# WHAT THE TASK REQUIRES
Write out the listing below exactly, and omit any images you find in it.

# EXERCISE DATA
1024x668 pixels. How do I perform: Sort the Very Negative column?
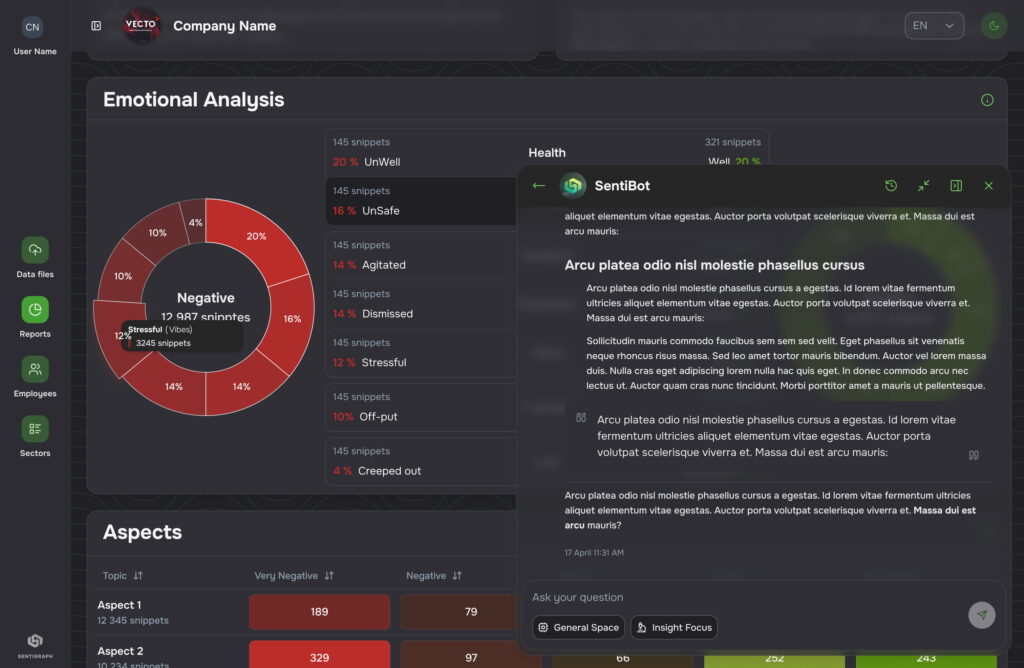click(x=329, y=576)
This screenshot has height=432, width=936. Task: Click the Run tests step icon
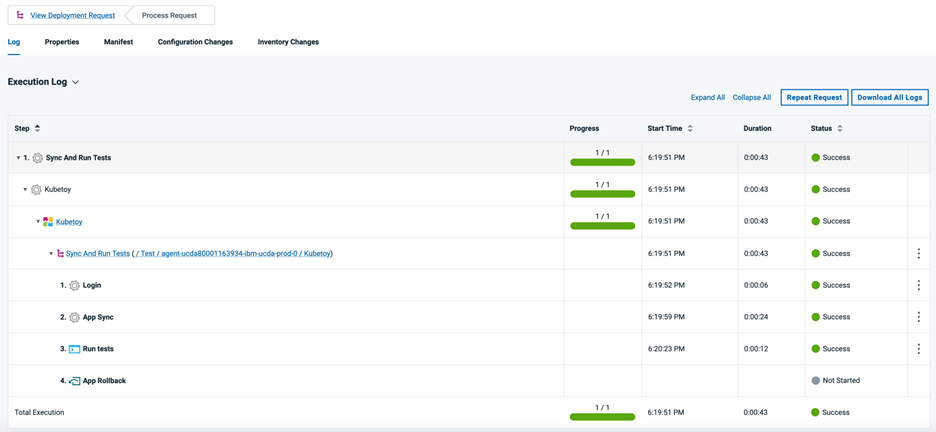74,349

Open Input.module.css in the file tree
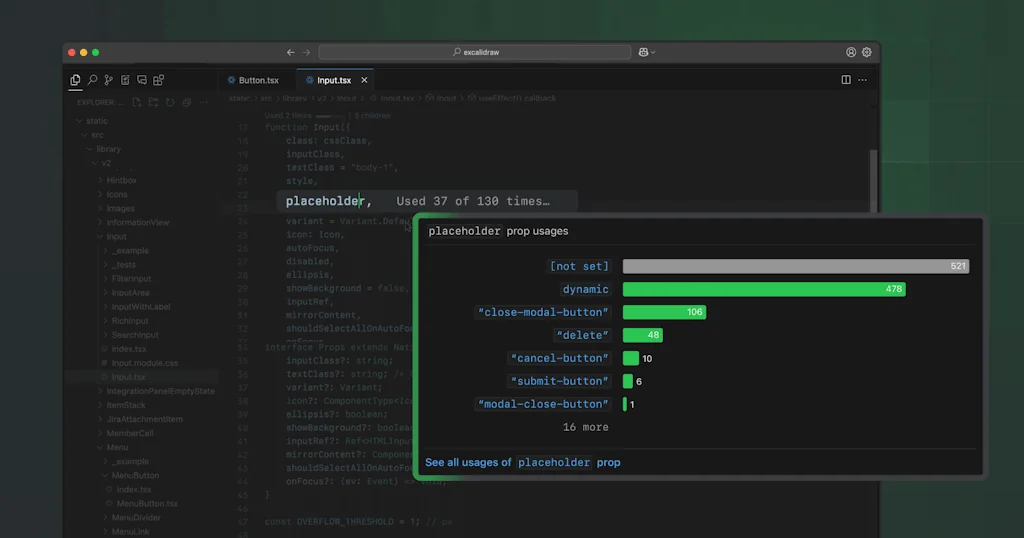tap(145, 363)
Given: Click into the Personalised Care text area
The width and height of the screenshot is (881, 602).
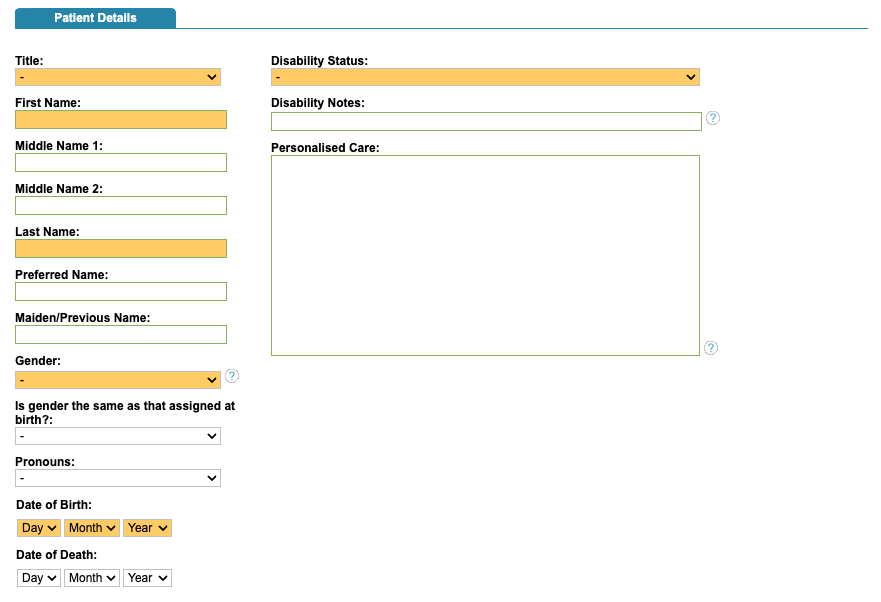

# RESULT FOR THIS TASK
1024x668 pixels. How do I perform: Sort the Very Negative column?
click(x=329, y=576)
This screenshot has height=432, width=936. Task: Click the Run tests step icon
74,349

Open Input.module.css in the file tree
tap(145, 363)
Given: Click into the Personalised Care text area
The width and height of the screenshot is (881, 602).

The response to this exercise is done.